Development of Complex Hydrogen Penetration Ratio As a New Transfer Function for Analysis on Hydrogen Penetration Mechanisms into Metals

Abstract

Degradation of steels related to the hydrogen embrittlement is a serious problem from the standpoint of infrastructure preservation. The hydrogen embrittlement is related to the hydrogen penetration reaction (HPR) into steel. Some electrochemical methods [1-4] were employed to investigate the HPR mechanisms. One of the major electrochemical methods is electrochemical impedance spectroscopy (EIS). The EIS was applied to the investigation of HPR mechanisms because the time constants observed in impedance spectrum can be discriminated [5]. Another one is Devanatnan-Stachurski permeation technique [6, 7]. In this technique, two independent electrochemical cells are arranged on two surfaces of metal sheet and anodic and cathodic polarizations can be performed with each cell using the three-electrode system. The amount of hydrogen penetration rate can be evaluated by measuring the oxidation current of hydrogen atoms diffused in the metal sheet at the anode side. In this study, we proposed a new transfer function based on the electrochemical reactions and mass transfer during HPR by combining EIS and Devanatnan-Stachurski permeation technique. The complex hydrogen penetration ratio (CHPR), ι, as a new transfer function is defined from ratio of ΔI per and ΔI ent. ι = ΔI per / ΔI ent (1)In this equation, the ΔI per is the current response related to the hydrogen penetrated through metal sheet at anode (detection) side, and the ΔI ent is the current response of cathode (entry) side.
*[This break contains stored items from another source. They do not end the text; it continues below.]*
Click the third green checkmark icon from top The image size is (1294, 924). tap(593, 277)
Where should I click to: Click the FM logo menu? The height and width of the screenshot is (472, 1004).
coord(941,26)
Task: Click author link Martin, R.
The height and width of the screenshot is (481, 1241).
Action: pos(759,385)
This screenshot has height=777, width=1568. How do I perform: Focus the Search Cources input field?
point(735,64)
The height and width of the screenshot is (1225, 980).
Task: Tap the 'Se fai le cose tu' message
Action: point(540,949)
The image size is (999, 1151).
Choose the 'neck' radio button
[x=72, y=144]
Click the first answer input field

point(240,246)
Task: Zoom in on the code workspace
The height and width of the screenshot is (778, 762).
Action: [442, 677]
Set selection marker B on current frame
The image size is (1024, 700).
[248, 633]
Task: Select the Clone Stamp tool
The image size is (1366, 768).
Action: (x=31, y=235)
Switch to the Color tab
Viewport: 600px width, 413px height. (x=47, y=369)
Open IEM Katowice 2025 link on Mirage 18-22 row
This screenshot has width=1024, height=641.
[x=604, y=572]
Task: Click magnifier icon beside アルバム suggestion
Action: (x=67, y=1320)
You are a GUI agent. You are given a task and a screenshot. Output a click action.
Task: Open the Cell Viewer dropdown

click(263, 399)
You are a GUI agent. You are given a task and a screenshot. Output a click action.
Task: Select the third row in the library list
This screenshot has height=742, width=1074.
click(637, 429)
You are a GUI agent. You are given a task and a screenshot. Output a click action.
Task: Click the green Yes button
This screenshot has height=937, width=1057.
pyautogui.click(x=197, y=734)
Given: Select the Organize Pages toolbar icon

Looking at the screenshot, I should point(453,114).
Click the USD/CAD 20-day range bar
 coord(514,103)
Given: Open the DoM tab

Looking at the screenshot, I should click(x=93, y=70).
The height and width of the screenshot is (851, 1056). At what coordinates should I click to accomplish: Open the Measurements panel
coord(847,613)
The equation (1) can be expressed by the following equation as the theoretical equations for ΔI per and ΔI ent were derived based on Fick's 2nd law,. ι = 1 / K ab exp (-h (jω / D)1 / 2) (2)In the equation (2), K ab is the hydrogen entry ratio against the total cathodic reaction rate, h is the thickness of metal sheet, j is imaginary number unit, and D is the hydrogen diffusion coefficient.The simulations of ι were conducted with the equation (2) assuming arbitrary values of D. The simulation results indicated that the phase shift of ι became large with the decrease of D. The new method to determine the value of D from the phase shift of CHPR was developed.